#### EXERCISE BRIEF
With the images left out, print all of the records below exactly.
[TASK INPUTS Boundary: Start]
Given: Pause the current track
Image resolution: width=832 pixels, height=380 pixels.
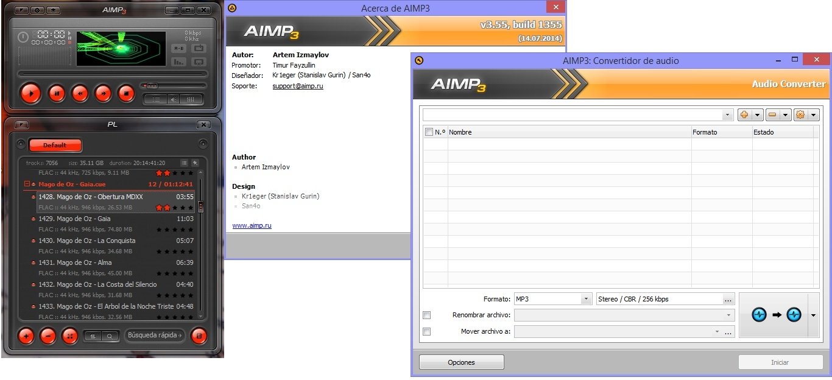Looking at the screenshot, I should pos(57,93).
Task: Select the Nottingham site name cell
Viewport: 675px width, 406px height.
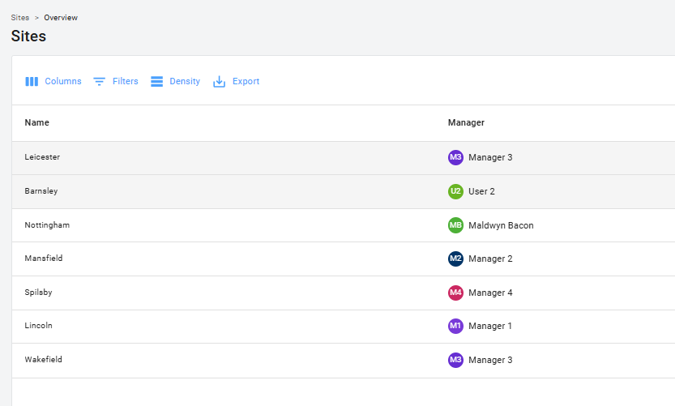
[TASK INPUTS Boundary: End]
#### RESULT FOR THIS TASK
Given: Pause the current track
Image resolution: width=832 pixels, height=380 pixels.
Looking at the screenshot, I should pos(57,93).
Task: Select the Nottingham site name cell
Viewport: 675px width, 406px height.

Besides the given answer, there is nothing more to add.